The total density of the histogram with a zero sum does not stack with 1

Taking a hint from another thread ( @EnricoGiampieri answer to cumulative python distribution graphs ), I wrote

# plot cumulative density function of nearest nbr distances # evaluate the histogram values, base = np.histogram(nearest, bins=20, density=1) #evaluate the cumulative cumulative = np.cumsum(values) # plot the cumulative function plt.plot(base[:-1], cumulative, label='data') 

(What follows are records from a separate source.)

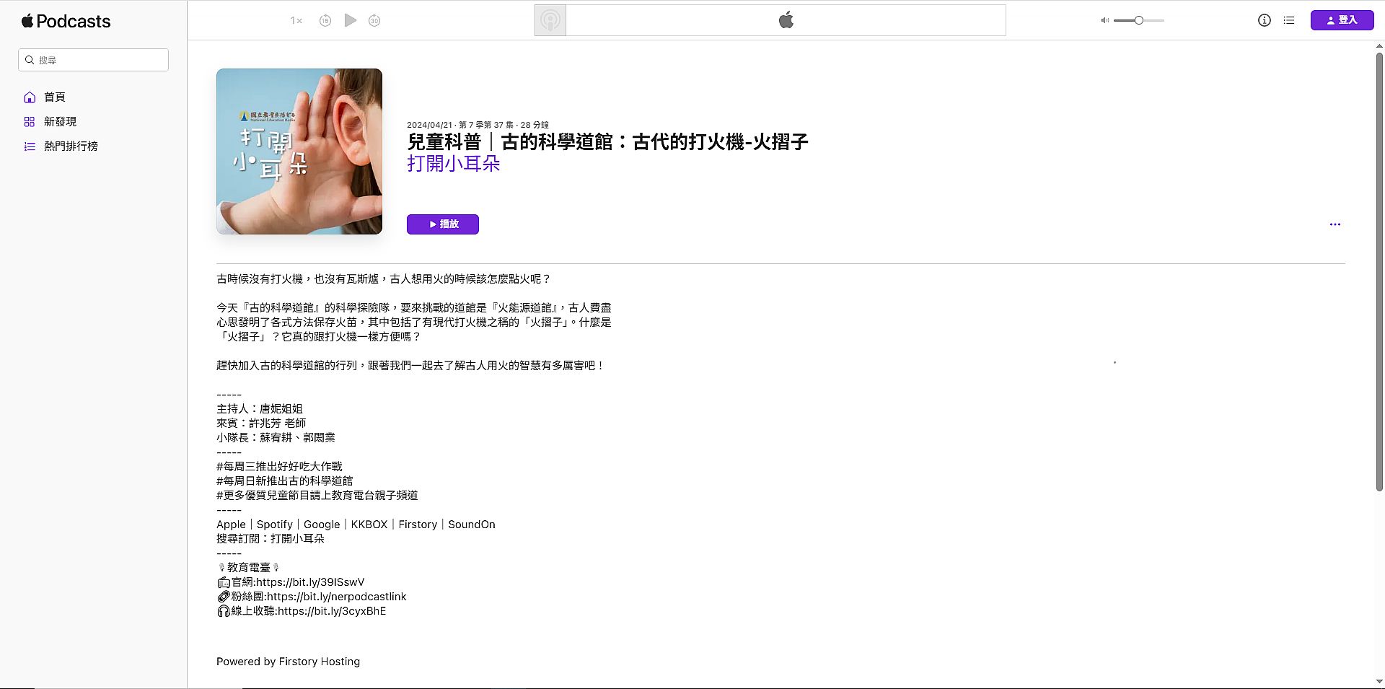This screenshot has width=1385, height=689.
Task: Go to 首頁 in sidebar
Action: pos(55,97)
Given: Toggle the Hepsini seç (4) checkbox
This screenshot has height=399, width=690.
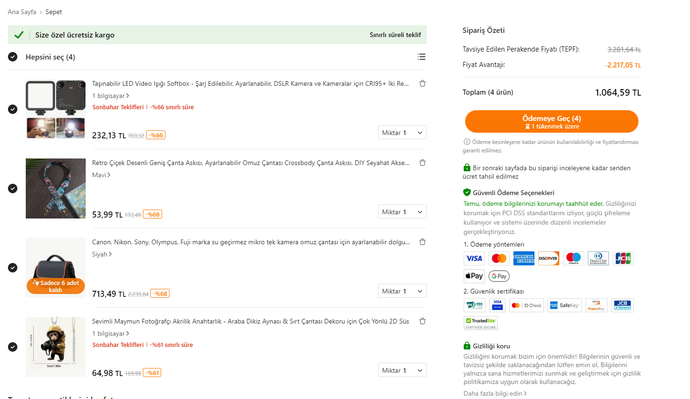Looking at the screenshot, I should pyautogui.click(x=13, y=57).
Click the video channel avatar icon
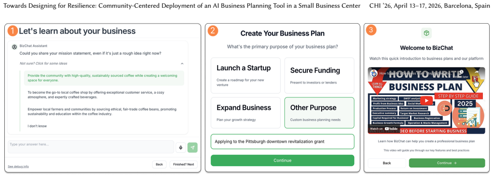The height and width of the screenshot is (177, 493). pos(374,73)
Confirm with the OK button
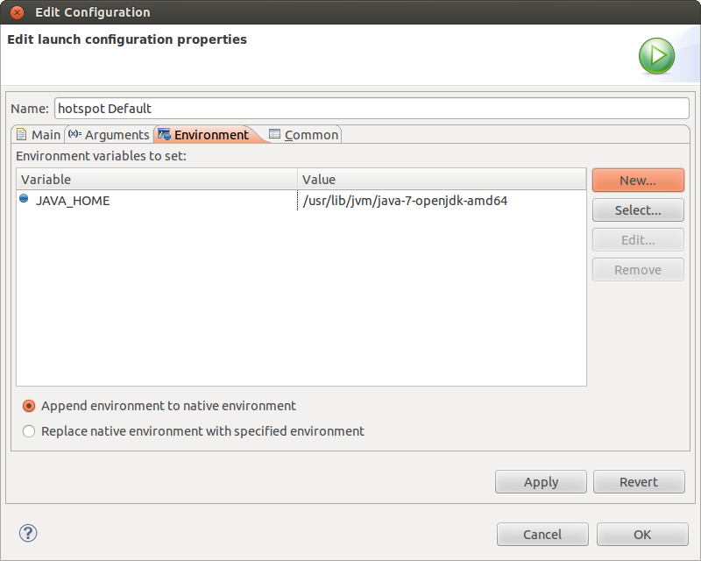The height and width of the screenshot is (561, 701). click(642, 534)
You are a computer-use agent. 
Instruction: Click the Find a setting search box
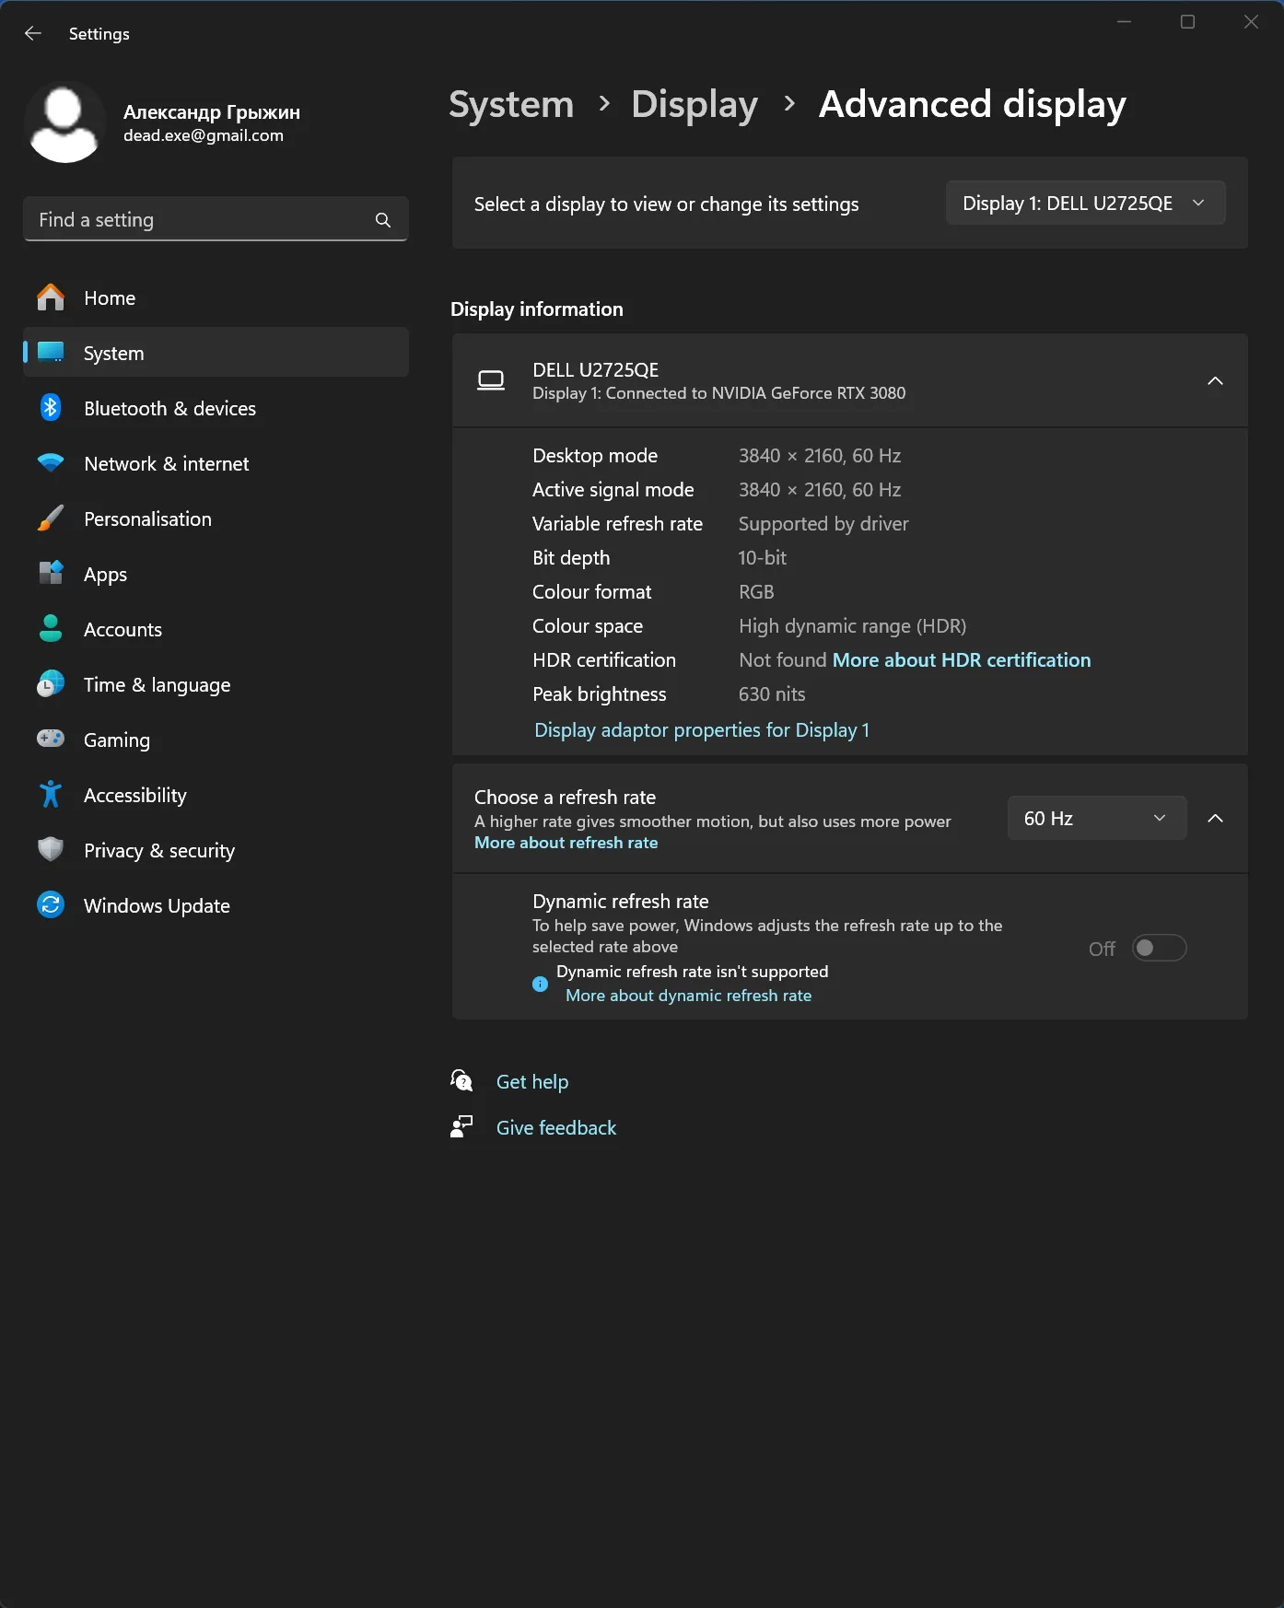pos(198,220)
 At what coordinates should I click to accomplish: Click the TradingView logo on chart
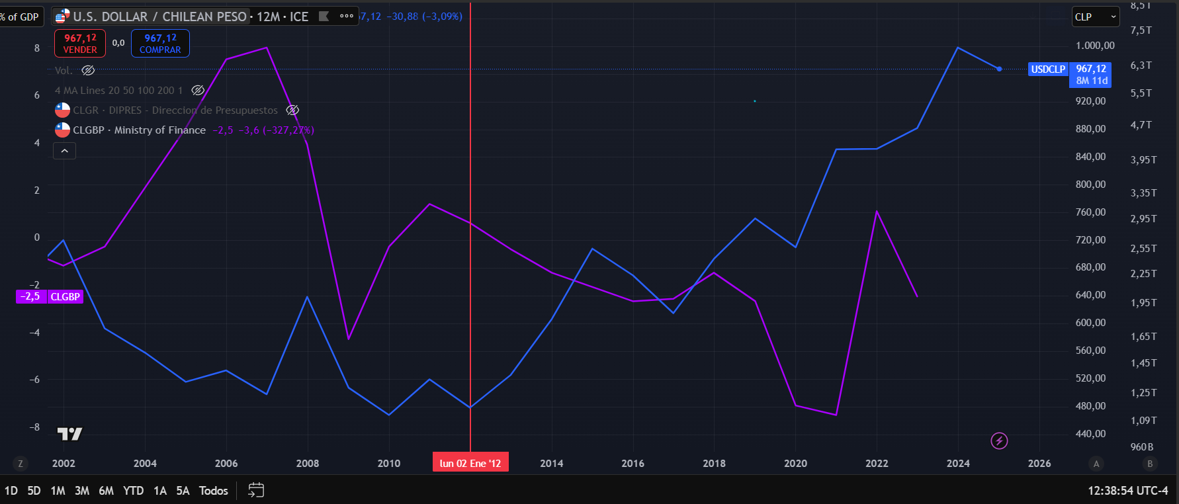click(x=69, y=434)
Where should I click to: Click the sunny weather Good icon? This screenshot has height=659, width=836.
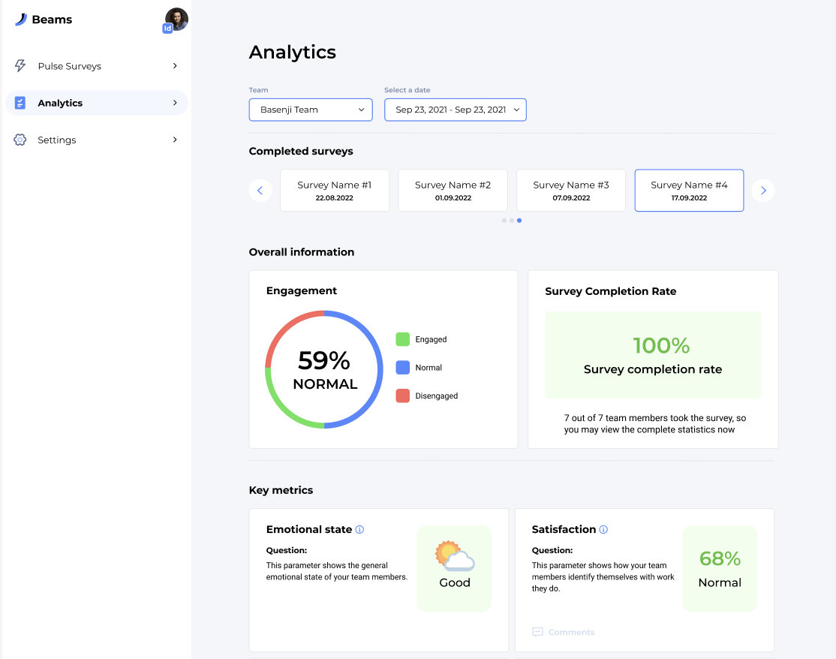(454, 558)
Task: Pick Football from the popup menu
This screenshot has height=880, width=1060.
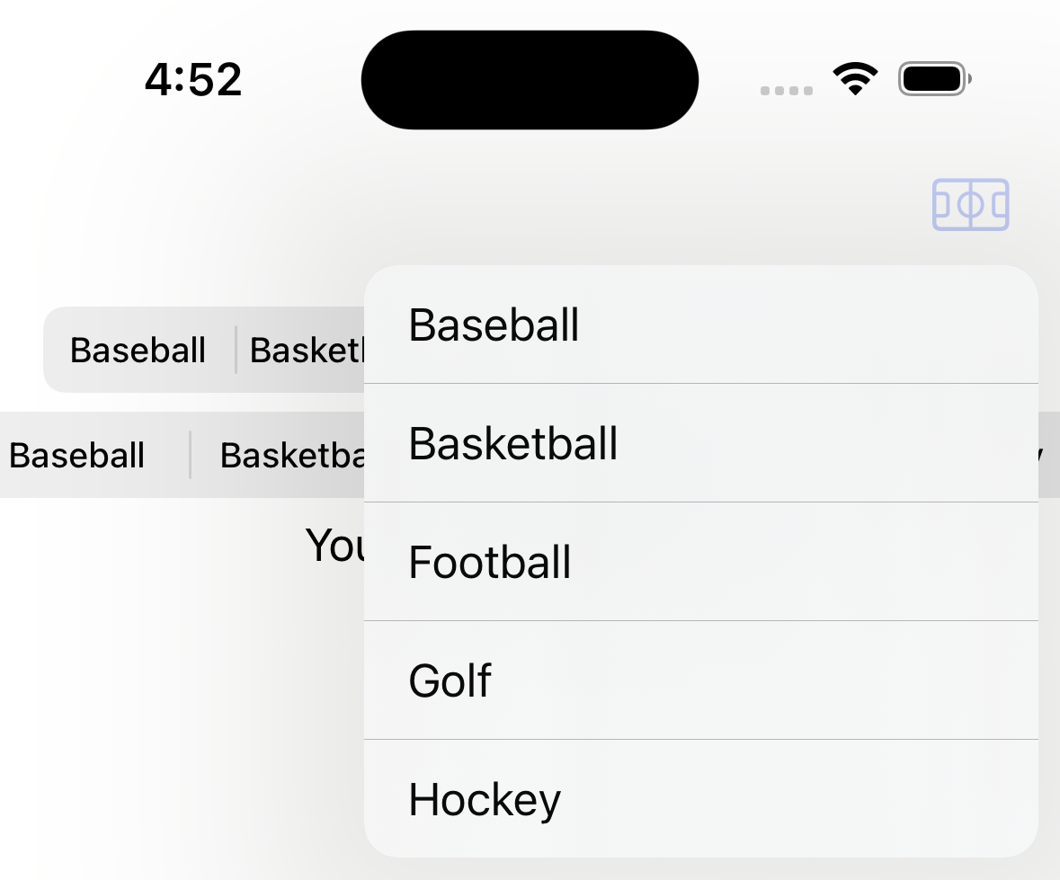Action: pyautogui.click(x=700, y=562)
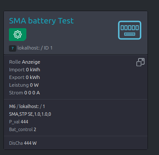This screenshot has height=155, width=159.
Task: Click the Bat_control label text
Action: pyautogui.click(x=21, y=129)
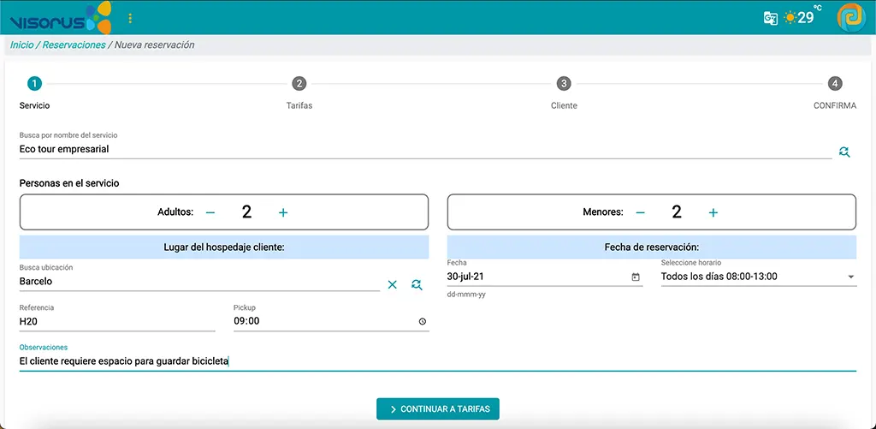The width and height of the screenshot is (876, 429).
Task: Open the weather temperature widget
Action: [800, 17]
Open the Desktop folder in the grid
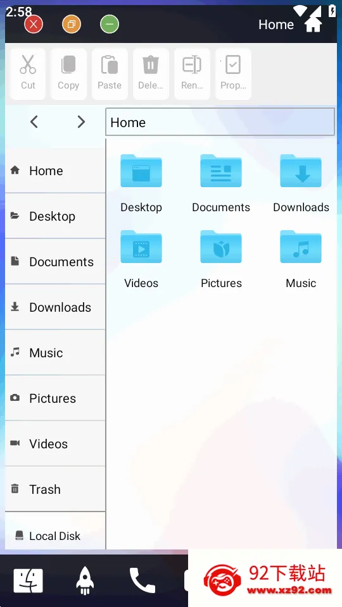 pyautogui.click(x=141, y=183)
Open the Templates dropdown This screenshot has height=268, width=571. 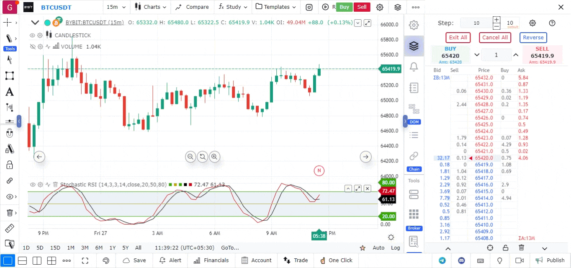[275, 7]
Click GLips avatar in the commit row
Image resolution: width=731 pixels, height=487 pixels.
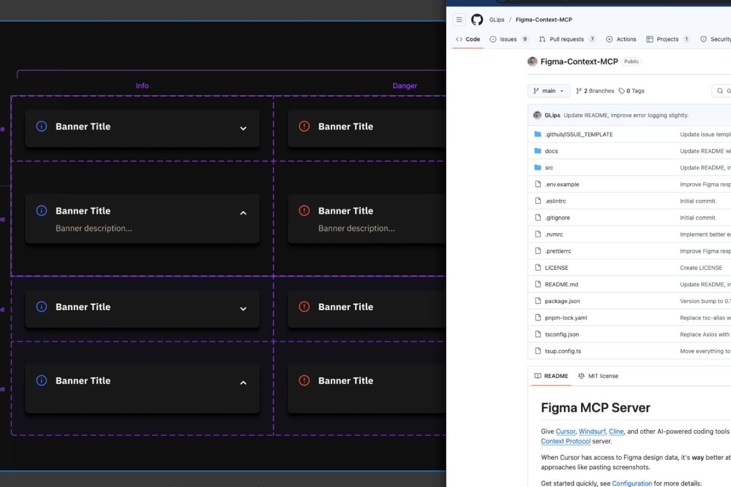(537, 115)
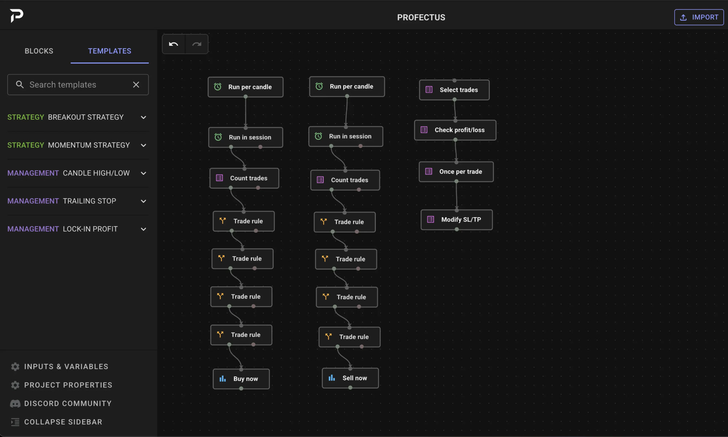Click the Inputs & Variables gear icon
The width and height of the screenshot is (728, 437).
coord(15,367)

I set density = 1 from the np.histogram documentation that says:

"Please note that the sum of the histogram values ​​will not be 1, unless units of unit width are selected, it is not a function of the mass of probability.

Well, indeed, when they are laid, they do not stack up to 1. But I do not understand the "bins of the width of unity." Of course, when I set the boxes to 1, I get an empty schedule; when I set them to the size of the population, I do not get the amount up to 1 (more than 0.2). When I use the proposed 40 cells, they add up to approximately 0.006.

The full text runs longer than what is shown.